After all, the better prepared you are to educate your organization, the better prepared your employees will be to take advantage of everything your benefits package has to offer. Plus, putting helpful tools and resources at your team’s fingertips can help them make more impactful decisions about their wellbeing and financial future. Here are some steps you can take ahead of open enrollment at your company:
- Promote value early and often: Start discussing this new perk well in advance, so your team knows what to expect before it’s time to take action.
- Educate your employees: Host training sessions to teach your employees the advantages of having an FSA and how they can use it to save money in the long run.

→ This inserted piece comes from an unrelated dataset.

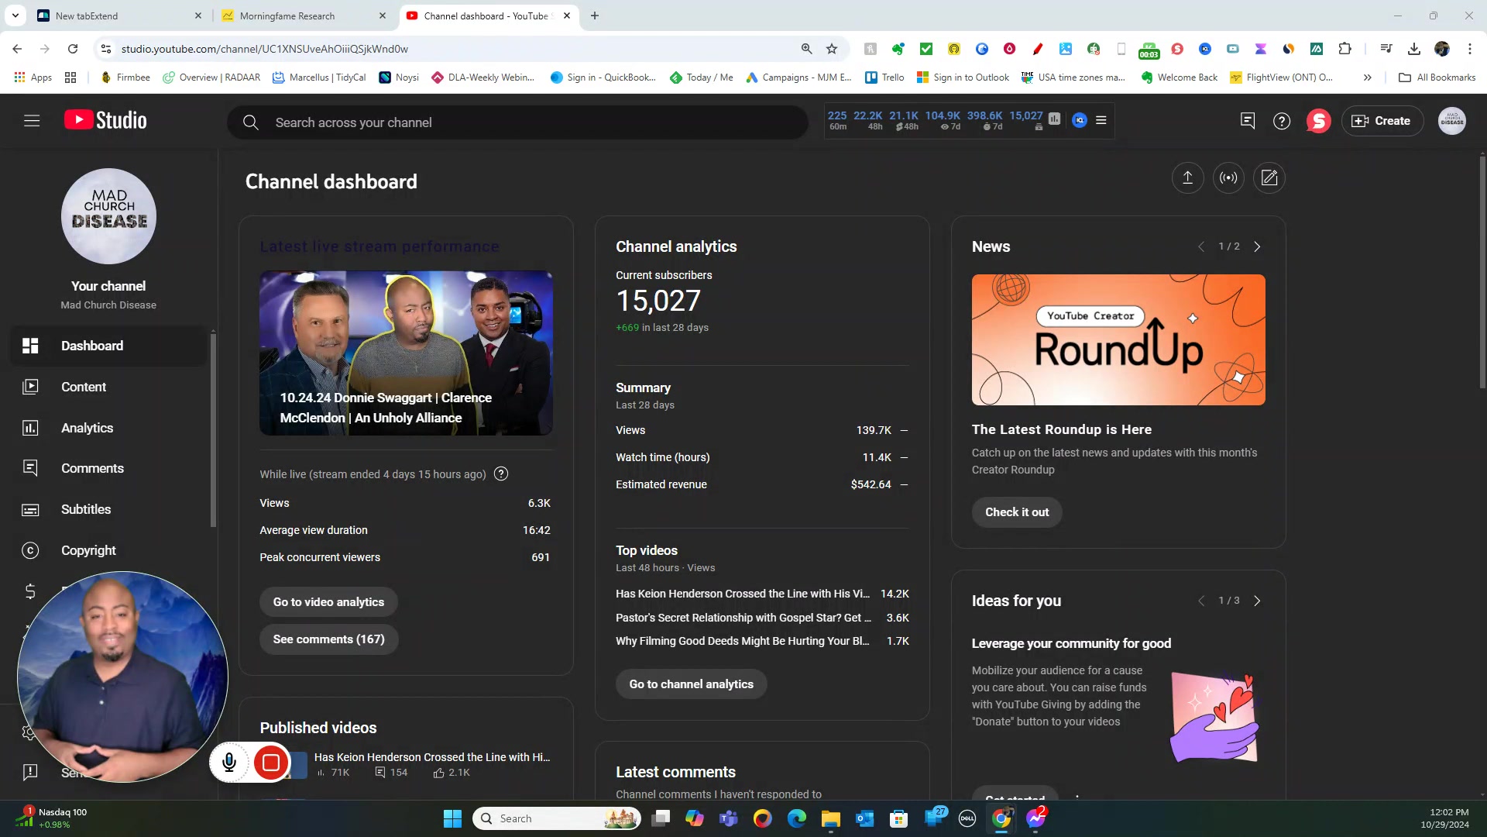The height and width of the screenshot is (837, 1487).
Task: Select Comments in the sidebar menu
Action: [92, 468]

- Use an FSA calculator: Teach your team how to yield the closest estimations possible today and why it’s important to recalculate in the future.
- Gather FSA-eligibility resources: When your team knows what’s FSA eligible, they can better budget for this plan.
- Be available: Ongoing support beyond open enrollment lets you clarify any lingering questions and helps employees make adjustments as their needs change.
- Simplify enrollment: HR software makes it easy to manage these and other benefits offered by your company.
Don’t let open enrollment take you by surprise this year or any other year. Whether your organization is offering FSAs for the first time or the 7th year in a row, a little prep can go a long way in ensuring your employees feel confident in their choices. With an effective communication strategy and efficient benefits administration, you can streamline this process for everyone.